Abruptly, in a short few months, when uncertainty took my life in a whirlwind of changing emotions, persons and places, home was gone. I had a place to sleep, I even had the same apartment back in my hometown, but home was gone. And I knew "that" home was gone forever. Going back to ignorance, going back to a non-wanderer state is impossible to achieve. You can't un-see what you already saw, un-know what you already learned, un-feel what took over you heart. The place that gave me the comfort I so relentlessly wanted to keep was gone. I felt a discomfort that haunted my thoughts and that became the subject of every drunken conversation prolonged into infinity with new people that, like me, felt homeless! All of sudden we were a community of gypsies.. wanderers like I dreamed of being in my teenage years... nomads with no home, no place to rest and the whole world to see and absorb. It was the most uncomfortable feeling I had ever felt but it was all I could be and all I became. The discomfort of this uncertainty was also the beauty of it... in most instances is this unquietness of the soul that makes us discover who we really are, what we really want, what can we really do.
I embraced the wandering soul and the gypsy life with pride and an eager spirit. I can see all that it gave me... all the good and all the bad. Awareness, self-discovery, time and personal bonds that are for life contrasted by a disconcerting cynicism about life, love and friendship, the understanding of the fickleness of feelings and a constant battle with my own self for a peace that was lost. Ignorance is a bliss but, ironically, you can only appreciate it the moment you no longer have it in you. Only then, and then is too late and that road is forever closed in your spirit. Friends that always were become strangers, routines and spaces lose their magic, you become an alien of yourself and discover more than you asked for. It is incredibly rich and exceptionally unsettling.
And after a while comes the troubling doubt... Will I ever find home again... find my peace, my balance built of more than a place and ephemeral feelings of comfort? I do miss the idea of home... the feeling of safety I once had, the person I was. That same feeling and that person can't ever be again. The place will always be different, even if it is the same apartment in the same city, the relationships will never come back unaffected, even if they are built with the same people I always knew, and the habits will never be lived as they once were, even if I still drink my tea at 6pm. Home will be a new idea, a new stability whenever I am able to find it within myself. Or I will someday find my peace in this wandering ways I learned to love and hate... Until then home will be a fleeting feeling in this momentary place and the people that populate my world in these brief flashes of contentment.
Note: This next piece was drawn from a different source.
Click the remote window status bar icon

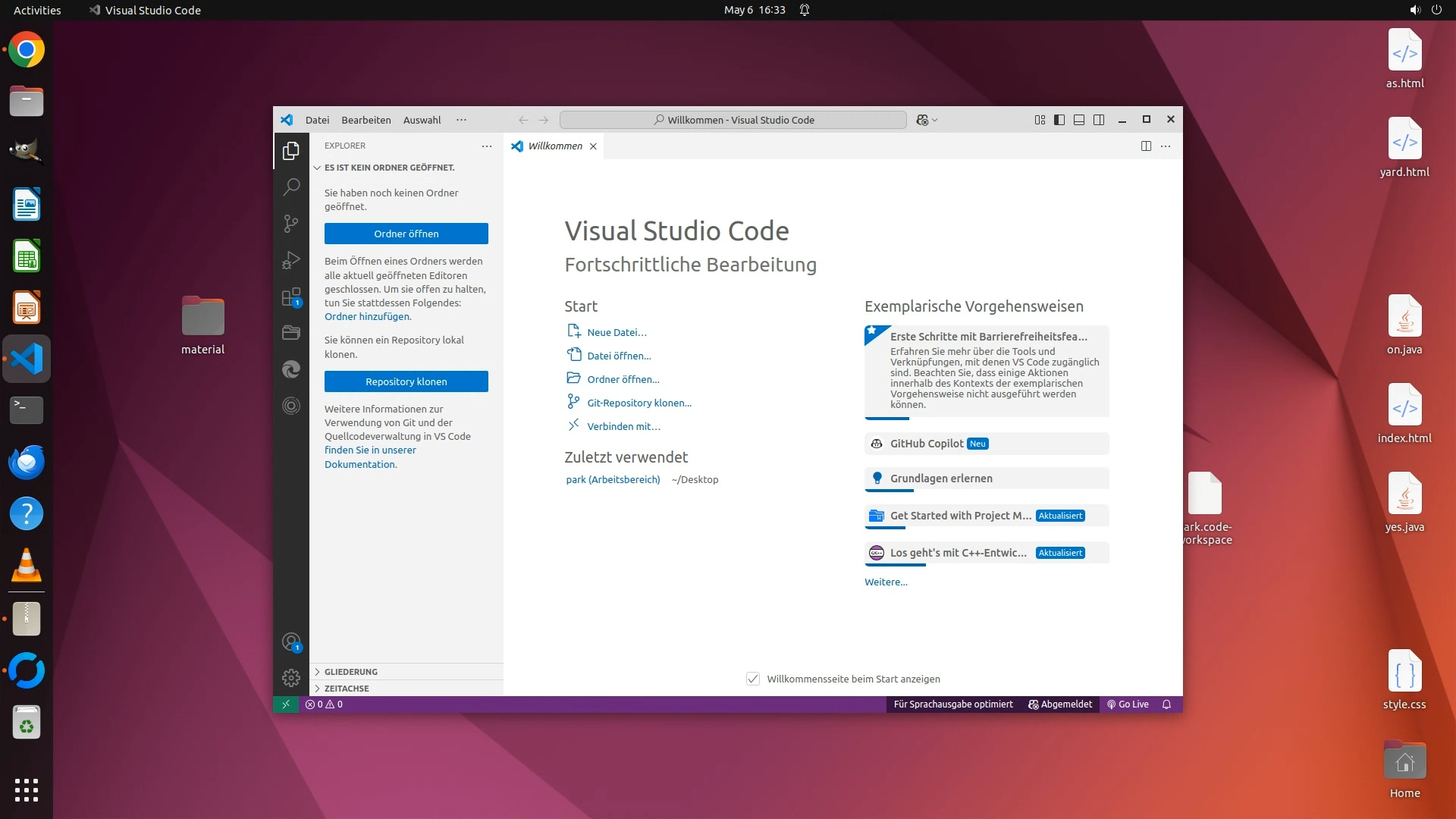[x=286, y=704]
"You know that point in your life when you realize the house you grew up in isn't really your home anymore? All of a sudden even though you have some place where you put your shit, that idea of home is gone. (...) You'll see one day when you move out it just sort of happens and it's gone. You feel like you can never get it back. It's like you feel homesick for a place that doesn't even exist. Maybe it's like this rite of passage, you know. You won't ever have this feeling again until you create a new idea of home for yourself, you know, for your kids, for the family you start, it's like a cycle or something. I don't know, but I miss the idea of it, you know. Maybe that's all family really is. A group of people that miss the same imaginary place."